- Problem to work on -
Please scale the entries starting with the line containing "Click the Invesco logo" and running through the end of the entries, reproducing every line, requests included. Multiply each coordinate in the answers by 0.3 and round to whole numbers, halves up.

- Task material -
** begin **
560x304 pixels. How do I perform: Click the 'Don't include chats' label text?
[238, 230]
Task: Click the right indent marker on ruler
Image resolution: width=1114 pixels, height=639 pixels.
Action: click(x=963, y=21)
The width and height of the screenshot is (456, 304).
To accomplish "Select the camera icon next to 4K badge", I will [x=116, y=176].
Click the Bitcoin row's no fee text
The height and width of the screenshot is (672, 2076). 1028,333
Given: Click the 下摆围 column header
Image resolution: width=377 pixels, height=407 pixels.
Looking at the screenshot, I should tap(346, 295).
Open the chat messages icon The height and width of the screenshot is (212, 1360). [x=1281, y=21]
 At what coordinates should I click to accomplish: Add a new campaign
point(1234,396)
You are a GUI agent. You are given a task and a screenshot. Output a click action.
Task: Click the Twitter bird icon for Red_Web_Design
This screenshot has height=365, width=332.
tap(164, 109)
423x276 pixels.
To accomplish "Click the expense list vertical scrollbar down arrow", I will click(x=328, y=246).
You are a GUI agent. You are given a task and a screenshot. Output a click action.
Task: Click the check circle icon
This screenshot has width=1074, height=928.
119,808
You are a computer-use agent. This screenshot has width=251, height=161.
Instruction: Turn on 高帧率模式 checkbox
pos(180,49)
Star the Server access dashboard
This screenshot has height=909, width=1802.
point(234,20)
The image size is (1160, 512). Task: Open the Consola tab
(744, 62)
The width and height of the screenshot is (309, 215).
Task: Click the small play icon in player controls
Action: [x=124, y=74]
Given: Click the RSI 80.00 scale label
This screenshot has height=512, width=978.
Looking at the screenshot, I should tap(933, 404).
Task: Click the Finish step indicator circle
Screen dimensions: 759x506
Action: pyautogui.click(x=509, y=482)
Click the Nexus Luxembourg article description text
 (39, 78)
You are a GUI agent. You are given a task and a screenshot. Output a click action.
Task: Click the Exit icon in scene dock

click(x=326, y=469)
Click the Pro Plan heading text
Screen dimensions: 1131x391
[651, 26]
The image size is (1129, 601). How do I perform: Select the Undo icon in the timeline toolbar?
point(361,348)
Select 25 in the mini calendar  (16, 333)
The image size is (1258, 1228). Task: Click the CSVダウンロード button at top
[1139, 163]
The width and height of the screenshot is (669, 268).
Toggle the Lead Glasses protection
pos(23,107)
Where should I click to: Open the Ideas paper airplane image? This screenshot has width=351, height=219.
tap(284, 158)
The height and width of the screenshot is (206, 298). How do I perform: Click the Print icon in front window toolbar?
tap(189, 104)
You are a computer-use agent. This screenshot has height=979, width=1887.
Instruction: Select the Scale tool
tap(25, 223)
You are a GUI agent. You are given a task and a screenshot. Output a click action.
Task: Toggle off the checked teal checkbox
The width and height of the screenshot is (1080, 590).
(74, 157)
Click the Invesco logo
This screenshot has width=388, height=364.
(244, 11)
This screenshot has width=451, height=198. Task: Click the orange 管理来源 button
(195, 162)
** end **
- The result -
Click the Invesco logo
This screenshot has width=388, height=364.
(73, 3)
This screenshot has width=451, height=198. Task: Click the orange 管理来源 button
(59, 49)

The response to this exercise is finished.